Discovery of CLC transport proteins: cloning, structure, function and pathophysiology

Abstract

After providing a personal description of the convoluted path leading 25 years ago to the molecular identification of the Torpedo Cl(-) channel ClC-0 and the discovery of the CLC gene family, I succinctly describe the general structural and functional features of these ion transporters before giving a short overview of mammalian CLCs. These can be categorized into plasma membrane Cl(-) channels and vesicular Cl(-) /H(+) -exchangers. They are involved in the regulation of membrane excitability, transepithelial transport, extracellular ion homeostasis, endocytosis and lysosomal function.

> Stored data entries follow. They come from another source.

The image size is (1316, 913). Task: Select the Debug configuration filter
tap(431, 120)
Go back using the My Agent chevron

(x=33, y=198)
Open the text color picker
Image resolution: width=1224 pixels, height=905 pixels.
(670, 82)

Diseases caused by CLC dysfunction include myotonia, neurodegeneration, deafness, blindness, leukodystrophy, male infertility, renal salt loss, kidney stones and osteopetrosis, revealing a surprisingly broad spectrum of biological roles for chloride transport that was unsuspected when I set out to clone the first voltage-gated chloride channel.

Figure 1

Cloning of the Torpedo channel ClC-0 by hybrid depletion Total electric organ RNA, which was hybrid-depleted with single-stranded DNA derived from pools of 12 clones from a highly size-selected cDNA library, was expressed in Xenopus oocytes. Current ‘fingerprints’ were obtained using a symmetrical voltage clamp-protocol (A, inset) and recorded by a chart recorder. After the current response had increased to steady-state magnitudes (as a result of opening of the slow gate), the response to low chloride was recorded at depolarizing potentials. Subsequent superfusion with acetylcholine (ACh) probed for the expression of the Torpedo AChR that was used as internal reference to avoid false positives as a result of RNA degradation. A, background currents in non-injected oocytes; no response to ACh. B, negative pool of clones that shows normal Cl⁻ channel and AChR expression. C, positive pool containing a partial ClC-0 cDNA; reduction of Cl⁻ current with normal response to ACh. D, expression of full-length ClC-0 cRNA; large Cl⁻ currents and no response to ACh. Oocytes were measured in ND96 (in mm: 96 NaCl, 2 KCl, 1.8 CaCl₂, 1 MgCl₂), except for the low chloride pulse (7 mm Cl⁻). AChR currents were elicited by 1 mm acetylcholine in the presence of 10 μm atropine to block muscarinic receptors. Modified from Jentsch et al. (1990).

Figure 2

Modelling vesicular acidification with Cl⁻ channels and Cl⁻/H⁺-exchangers Reductionist model calculations revealing differential effects of Cl⁻ channels or 2 Cl⁻/H⁺-exchangers on the acidification of vesicles (modified from Weinert et al. (2010)). ATP is virtually added at t = 0. (−) model vesicles containing only a proton pump and a proton leak nearly instantaneously reach a high luminal potential (B) that is given by the energy supplied by ATP hydrolysis. Virtually no acidification occurs (A). (unc) model vesicles containing additionally a Cl⁻ channel, as in the classical model of vesicular acidification and as realized in Clcn5^unc/y and Clcn7^unc/unc mice (Novarino et al. ; Weinert et al. 2010), acidify their lumen (A) and accumulate Cl⁻ (C). They reach a more moderate inside-positive potential (B). (WT) model vesicles containing instead of a Cl⁻ channel a 2 Cl⁻/H⁺-exchanger (CLC antiport) rather unexpectedly reach a more acidic steady-state pH than those containing a Cl⁻ channel (A). This is related to the fact that they reach a more negative luminal potential (B). They also accumulate more Cl⁻ (C), as expected from H⁺-diven uptake of Cl⁻. For equations and parameter used, see Weinert et al. (2010).

Figure 3

Role of ClC-K/barttin channels in transepithelial transport Schematic diagram of NaCl reabsorption in the TAL of Henle’s loop (A) and of K⁺ secretion by marginal cells in the stria vascularis of the inner ear (B) (Taken from Estévez et al. (2001)).